The reaction of [Mn6O2(Piv)(10)(4-Me-py)(2.5)(PivH)(1.5)] (1) (py: pyridine, Piv: pivilate) with N-methyldiethanolamine (mdeaH2) and Ln(NO3)3 x 6 H2O in MeCN leads to a series of nonanuclear compounds [Mn5Ln4(O)6(mdea)2(mdeaH)2(Piv)6(NO3)4(H2O)2]2 MeCN (Ln=Tb(III) (2), Dy(III) (3), Ho(III) (4), Y(III) (5)). Single-crystal X-ray diffraction shows that compounds 2-5 are isostructural, with the central core composed of two distorted {Mn(IV)Mn(III)Ln2O4} cubanes sharing a Mn(IV) vertex, representing a new heterometallic 3d-4f motif for this class of ligand.
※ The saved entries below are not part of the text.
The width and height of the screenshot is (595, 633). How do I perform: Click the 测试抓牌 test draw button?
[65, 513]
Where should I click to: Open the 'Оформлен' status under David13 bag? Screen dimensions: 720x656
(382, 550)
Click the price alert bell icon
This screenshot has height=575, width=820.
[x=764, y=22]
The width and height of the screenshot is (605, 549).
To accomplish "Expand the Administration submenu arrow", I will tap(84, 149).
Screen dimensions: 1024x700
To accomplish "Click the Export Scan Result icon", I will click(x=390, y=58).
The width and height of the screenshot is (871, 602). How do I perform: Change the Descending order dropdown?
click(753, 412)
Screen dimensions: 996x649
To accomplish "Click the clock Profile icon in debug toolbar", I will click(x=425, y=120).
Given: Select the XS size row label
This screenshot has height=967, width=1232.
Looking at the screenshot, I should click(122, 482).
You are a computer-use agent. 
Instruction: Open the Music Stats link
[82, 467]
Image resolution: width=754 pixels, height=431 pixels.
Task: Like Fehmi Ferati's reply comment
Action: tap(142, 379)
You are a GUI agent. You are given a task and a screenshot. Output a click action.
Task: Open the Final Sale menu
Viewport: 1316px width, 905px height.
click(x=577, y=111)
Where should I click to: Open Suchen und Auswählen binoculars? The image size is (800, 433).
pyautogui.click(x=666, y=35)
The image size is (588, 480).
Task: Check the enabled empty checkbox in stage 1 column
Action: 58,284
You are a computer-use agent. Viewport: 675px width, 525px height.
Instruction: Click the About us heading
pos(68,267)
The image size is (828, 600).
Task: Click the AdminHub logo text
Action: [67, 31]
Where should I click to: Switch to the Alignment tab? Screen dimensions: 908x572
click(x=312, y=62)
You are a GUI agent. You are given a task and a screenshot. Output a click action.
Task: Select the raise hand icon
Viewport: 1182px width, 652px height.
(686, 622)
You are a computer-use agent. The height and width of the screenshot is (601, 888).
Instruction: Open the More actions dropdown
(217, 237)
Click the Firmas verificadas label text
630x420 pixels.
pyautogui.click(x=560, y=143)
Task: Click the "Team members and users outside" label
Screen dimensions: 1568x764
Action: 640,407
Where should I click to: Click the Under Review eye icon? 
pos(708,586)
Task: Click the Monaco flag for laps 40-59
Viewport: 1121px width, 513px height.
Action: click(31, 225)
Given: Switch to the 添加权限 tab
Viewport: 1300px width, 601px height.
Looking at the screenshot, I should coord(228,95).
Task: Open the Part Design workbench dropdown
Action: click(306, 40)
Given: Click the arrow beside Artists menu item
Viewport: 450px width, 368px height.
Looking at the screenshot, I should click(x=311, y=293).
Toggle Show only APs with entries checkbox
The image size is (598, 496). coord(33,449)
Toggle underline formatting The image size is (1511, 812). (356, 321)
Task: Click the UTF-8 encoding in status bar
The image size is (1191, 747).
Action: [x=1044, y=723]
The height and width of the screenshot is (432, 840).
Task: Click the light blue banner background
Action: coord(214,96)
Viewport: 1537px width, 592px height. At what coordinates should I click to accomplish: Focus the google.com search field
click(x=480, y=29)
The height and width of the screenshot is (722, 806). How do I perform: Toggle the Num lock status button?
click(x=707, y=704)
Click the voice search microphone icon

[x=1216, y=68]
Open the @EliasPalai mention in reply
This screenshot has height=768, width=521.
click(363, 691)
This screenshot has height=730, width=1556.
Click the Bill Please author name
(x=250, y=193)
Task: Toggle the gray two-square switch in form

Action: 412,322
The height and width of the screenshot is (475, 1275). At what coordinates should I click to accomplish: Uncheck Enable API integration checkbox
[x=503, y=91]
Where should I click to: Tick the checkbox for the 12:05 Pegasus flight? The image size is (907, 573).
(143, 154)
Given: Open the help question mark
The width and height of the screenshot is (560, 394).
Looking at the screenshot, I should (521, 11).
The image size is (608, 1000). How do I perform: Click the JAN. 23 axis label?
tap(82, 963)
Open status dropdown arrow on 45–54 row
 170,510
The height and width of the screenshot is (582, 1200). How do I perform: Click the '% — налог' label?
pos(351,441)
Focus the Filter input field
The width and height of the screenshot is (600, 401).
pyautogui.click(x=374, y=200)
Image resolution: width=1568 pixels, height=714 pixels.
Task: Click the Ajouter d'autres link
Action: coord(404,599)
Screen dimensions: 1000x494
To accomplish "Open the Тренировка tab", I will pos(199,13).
The four new compounds display single-molecule magnet (SMM) behaviour, which is modulated by the lanthanide ion used. Moreover, the values found for Delta(eff) and tau(o) for 3 of 38.6 K and 3.0 x 10(-9) s respectively reveal that the complex 3 exhibits the highest energy barrier recorded so far for 3d-4f SMMs. The slow relaxation of the magnetisation for 3 was confirmed by mu-SQUID measurements on an oriented single crystal and the observation of M versus H hysteresis loops below 1.9 K.